Anything but python, based on the Science, Technology, Engineering and 
Mathematics (STEM) departments experience at my institution. At the 
insistence of the CS department we tried to use python as the intro 
language for STEM majors. The net result was a lot of very drain bramaged 
students who were able to write simple programs before taking the course 
and after taking the course refused to do any programming at all. We 
switched over to a mixture of MatLab and C for STEM majors and it the 
results are dramatic. The MatLab protion of the course gives the students 
the fundamentals of programming with nearly instantaneous feedback. They 
quickly pickup the basics and are able to solve relatively complex 
problems before mid-semester.

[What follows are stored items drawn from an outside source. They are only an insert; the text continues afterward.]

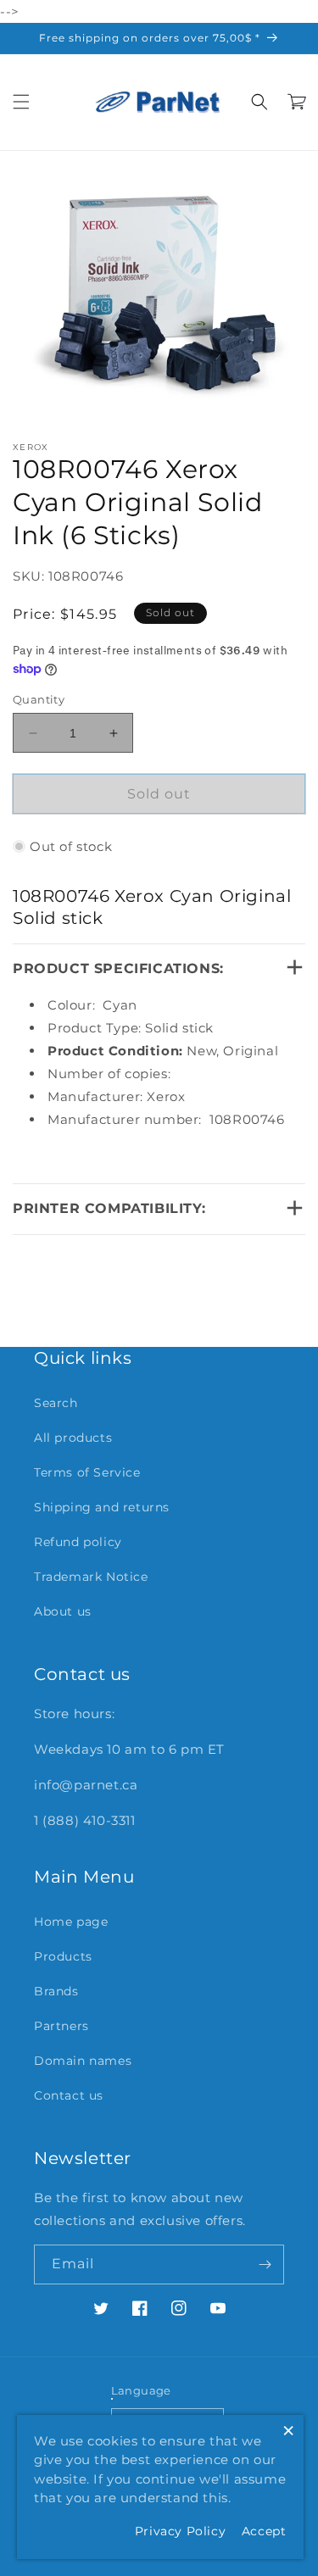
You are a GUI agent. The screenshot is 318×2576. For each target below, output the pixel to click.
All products (73, 1437)
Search (56, 1402)
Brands (56, 1991)
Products (63, 1956)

Two typical problems are determining the 
necessary lengths of muffler pipes to silence a car engine via 
constructive/destructive interference and a numerical weather prediction 
model based on the Barotropic Vorticity equation. Both problems run in the 
range of 200 lines of matlab code. After mid-terms they switch over to C 
to show the advantages of a compiler versus an interpreter. By the end of 
the semester they can solve problems from their major field AND know they 
right kind of tool for the job.

We use the open-source version of MatLab called Octave, which works under 
all unix flavors, MacOS-X and Windows.